Brent crude held steady above $121 a barrel on Wednesday as a rebound in equities and a larger than expected draw on U.S. oil product stocks helped ease fears over eroding demand.

Investors dipped their toes back into stocks and other risk assets, partly helped by solid results from investment bank Goldman Sachs and healthcare company Johnson & Johnson ., a day after Standard & Poor's jolted markets by lowering its outlook for U.S. credit to negative from stable.

Last week we saw some disappointing results in tech shares like Google, but the Goldman earnings were better than expected and that resulted in a reversal in risk appetite, which is good for commodities, said Serene Lim, a commodities analyst with ANZ Bank in Singapore.

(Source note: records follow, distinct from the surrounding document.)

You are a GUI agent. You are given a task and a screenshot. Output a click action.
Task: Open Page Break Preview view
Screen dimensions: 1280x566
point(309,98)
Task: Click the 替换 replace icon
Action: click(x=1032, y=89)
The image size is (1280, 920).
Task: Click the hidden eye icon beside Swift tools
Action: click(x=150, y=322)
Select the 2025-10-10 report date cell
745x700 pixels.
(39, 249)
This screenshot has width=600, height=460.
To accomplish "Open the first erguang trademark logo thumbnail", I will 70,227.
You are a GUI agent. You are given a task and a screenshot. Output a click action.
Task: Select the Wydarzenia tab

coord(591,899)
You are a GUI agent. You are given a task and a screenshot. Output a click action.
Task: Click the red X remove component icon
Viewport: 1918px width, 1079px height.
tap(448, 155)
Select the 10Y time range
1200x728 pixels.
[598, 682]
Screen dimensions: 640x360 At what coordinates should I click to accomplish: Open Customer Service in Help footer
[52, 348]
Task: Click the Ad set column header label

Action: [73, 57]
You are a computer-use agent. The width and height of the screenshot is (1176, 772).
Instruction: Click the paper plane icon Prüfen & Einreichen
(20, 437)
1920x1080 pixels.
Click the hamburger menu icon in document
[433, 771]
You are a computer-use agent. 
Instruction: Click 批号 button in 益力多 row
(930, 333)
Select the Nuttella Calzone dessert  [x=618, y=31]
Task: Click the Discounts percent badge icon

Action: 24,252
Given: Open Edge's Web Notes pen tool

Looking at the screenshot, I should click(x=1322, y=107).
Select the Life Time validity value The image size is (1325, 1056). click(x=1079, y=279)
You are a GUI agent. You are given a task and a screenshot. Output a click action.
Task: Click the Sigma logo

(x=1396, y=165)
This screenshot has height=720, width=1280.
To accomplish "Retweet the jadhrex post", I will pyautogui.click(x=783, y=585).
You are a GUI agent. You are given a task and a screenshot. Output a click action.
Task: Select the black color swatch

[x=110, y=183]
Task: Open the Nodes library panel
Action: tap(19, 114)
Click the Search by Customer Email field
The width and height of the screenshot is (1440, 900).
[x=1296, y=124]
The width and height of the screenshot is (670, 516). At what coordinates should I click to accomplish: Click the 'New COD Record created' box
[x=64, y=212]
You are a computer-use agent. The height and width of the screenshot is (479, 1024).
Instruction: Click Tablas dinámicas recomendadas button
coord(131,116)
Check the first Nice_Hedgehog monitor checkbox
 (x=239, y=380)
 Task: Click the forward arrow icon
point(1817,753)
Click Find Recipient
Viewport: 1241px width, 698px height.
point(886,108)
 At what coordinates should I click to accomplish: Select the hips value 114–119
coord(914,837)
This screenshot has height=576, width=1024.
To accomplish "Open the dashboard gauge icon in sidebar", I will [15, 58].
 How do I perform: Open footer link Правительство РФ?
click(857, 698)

ICE Brent crude for June slipped 12 cents to $121.21 a barrel by 0123 GMT (9:23 p.m. EDT). U.S. crude was up 11 cents at $108.39 a barrel.

Treasury Secretary Timothy Geithner said there was no risk the United States would lose its AAA credit rating, providing further support to volatile markets.

The dollar index <.DXY>, measuring the greenback against a basket of currencies, extended its losses after solid euro zone economic data helped the euro rebound against the dollar.

A weaker dollar can lift oil prices by making dollar-denominated crude less expensive for consumers using other currencies and by drawing investment away from foreign exchange markets seeking better returns.


U.S. crude oil stocks rose 667,000 barrels last week, the industry group American Petroleum Institute said in its weekly inventory report released late on Tuesday.

Gasoline stocks fell 1.8 million barrels and distillate stocks dropped 3.4 million barrels, falling unexpectedly, according to the API.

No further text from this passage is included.